**Assignment**
Throughout the records below, find each line holding "will" and copy it.

Saved entries
···
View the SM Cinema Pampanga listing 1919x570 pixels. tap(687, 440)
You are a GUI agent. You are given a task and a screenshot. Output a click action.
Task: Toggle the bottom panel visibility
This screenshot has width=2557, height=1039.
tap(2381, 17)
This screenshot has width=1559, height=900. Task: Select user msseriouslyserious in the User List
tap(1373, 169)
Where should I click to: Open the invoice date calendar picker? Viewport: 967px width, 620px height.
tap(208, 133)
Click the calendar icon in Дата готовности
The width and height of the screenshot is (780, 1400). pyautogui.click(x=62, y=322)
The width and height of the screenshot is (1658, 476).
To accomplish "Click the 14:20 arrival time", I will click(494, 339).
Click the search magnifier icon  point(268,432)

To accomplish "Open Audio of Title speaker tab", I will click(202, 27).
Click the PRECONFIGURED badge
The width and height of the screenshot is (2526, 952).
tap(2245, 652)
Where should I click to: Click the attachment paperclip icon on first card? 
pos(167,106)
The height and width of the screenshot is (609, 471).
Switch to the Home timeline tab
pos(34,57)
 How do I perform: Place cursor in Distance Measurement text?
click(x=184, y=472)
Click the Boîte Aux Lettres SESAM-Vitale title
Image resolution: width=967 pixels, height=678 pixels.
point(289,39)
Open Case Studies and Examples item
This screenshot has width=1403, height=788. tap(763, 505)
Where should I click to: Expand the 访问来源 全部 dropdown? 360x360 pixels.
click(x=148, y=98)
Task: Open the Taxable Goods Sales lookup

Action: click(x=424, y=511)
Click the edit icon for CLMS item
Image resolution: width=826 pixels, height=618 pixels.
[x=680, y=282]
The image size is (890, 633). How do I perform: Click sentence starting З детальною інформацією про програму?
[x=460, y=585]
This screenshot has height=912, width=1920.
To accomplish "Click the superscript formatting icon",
···
**Result below**
To accomplish "Click the 14:20 arrival time", I will click(494, 339).
To accomplish "Open Audio of Title speaker tab", I will click(202, 27).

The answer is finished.